VNN's A. Linder reads Between the Lines of Joel Miller

[Comments in blue are what the Semitically Correct Connservative won't tell you.]

Going to Haiti in a Hand Basket II
by Joel Miller

Editor's note: This is the second of a two-part series on the (what else?) ongoing political troubles of Haiti. Part II, a romp through Haiti's short and twisted history, will hopefully explain without Semitically Incorrect recourse to race why this place is so messed up. If you haven't yet read Part I, now would be a good time.

Haiti, positioned a little southeast of Cuba and sharing a sizable hunk of rock with its eastern neighbor, the Dominican Republic, has all the ingredients of paradise: tropical climate, huge stretches of beach and soaring mountainscapes. Celebrated American author Washington Irving deemed Haiti "one of the most beautiful islands in the world. ..."

So, was he on drugs?

Nowadays, Haiti comes to mind as a synonym for paradise about as often as Burundi or Bangladesh. With all of its Elysian wonders, Haiti is such a beautiful place to live that anybody with a 2x4 tries to sail to America instead.
The Haiti of today is a fairly moth-eaten and rotten sort of place, packed to the bunghole with disease, civil strife and a population decidedly poorer than most state-college students. What's more, Haiti suffers far beyond the recommended-daily allowance of shaky democracy, political chicanery and government repression -- even worse than Philadelphia. Not to mention the Blacks.

DATA EXCERPTS:
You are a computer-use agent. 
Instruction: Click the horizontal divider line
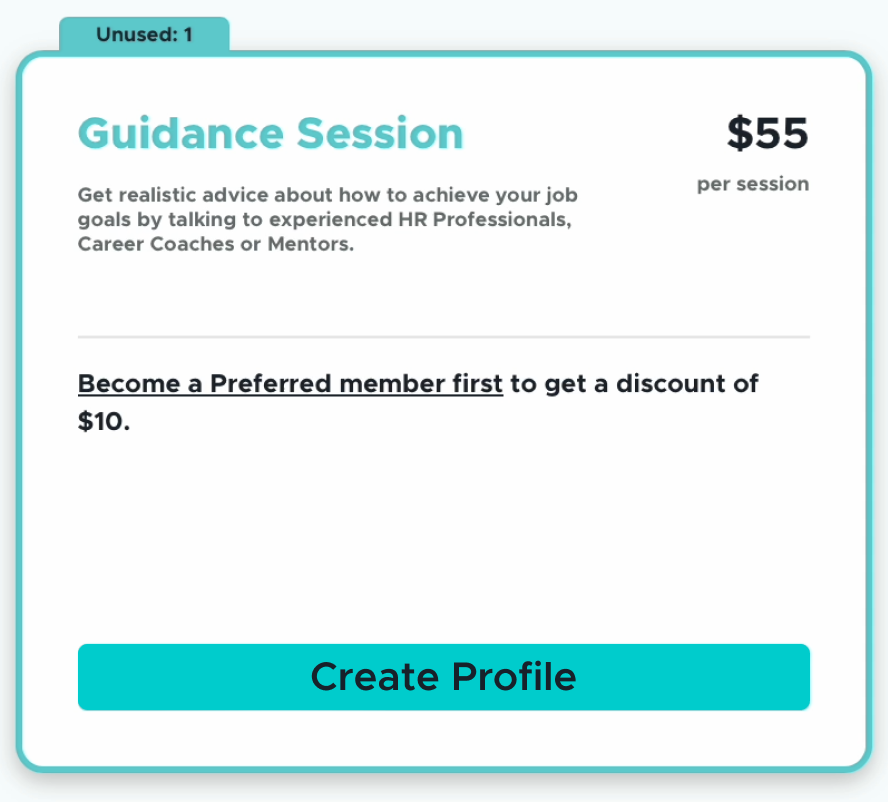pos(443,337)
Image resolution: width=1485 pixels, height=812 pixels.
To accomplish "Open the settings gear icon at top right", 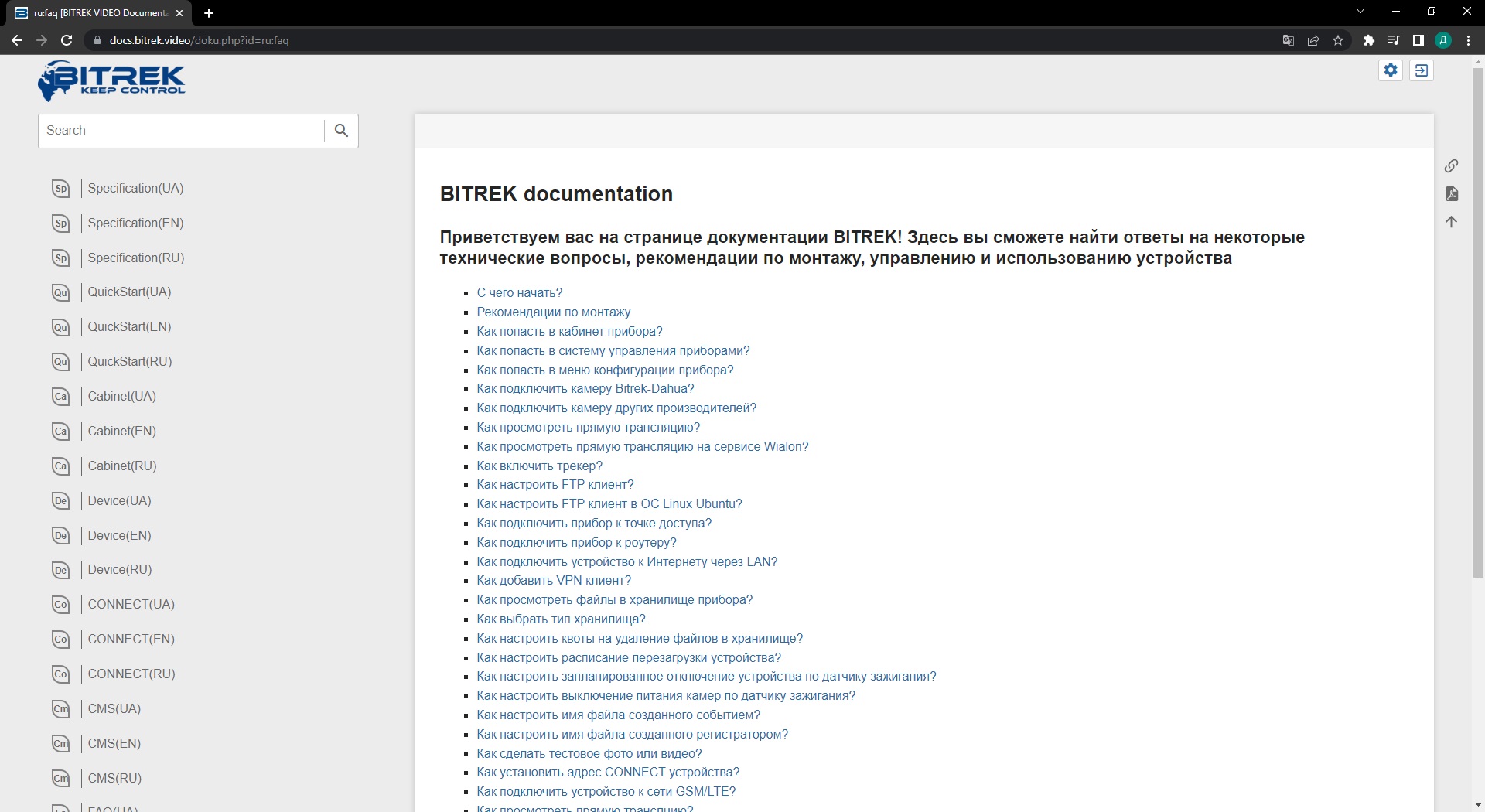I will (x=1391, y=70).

CHECK YOUR UNDERSTANDING:
a: According to the Haiti article, which American author called Haiti "one of the most beautiful islands in the world"?
b: Turn the paragraph of the Haiti article that begins "Haiti, positioned a little southeast of Cuba" into a short bulleted list that keeps its main facts.
c: Please copy the Haiti article from "VNN's A. Linder" up to and including "a good time.".

SOLUTIONS TO THE TASKS:
a: Washington Irving

b:
- Haiti lies a little southeast of Cuba.
- It shares an island with its eastern neighbor, the Dominican Republic.
- It has a tropical climate, long stretches of beach and high mountains.
- Washington Irving called it "one of the most beautiful islands in the world."

c:
VNN's A. Linder reads Between the Lines of Joel Miller

[Comments in blue are what the Semitically Correct Connservative won't tell you.]

Going to Haiti in a Hand Basket II
by Joel Miller

Editor's note: This is the second of a two-part series on the (what else?) ongoing political troubles of Haiti. Part II, a romp through Haiti's short and twisted history, will hopefully explain without Semitically Incorrect recourse to race why this place is so messed up. If you haven't yet read Part I, now would be a good time.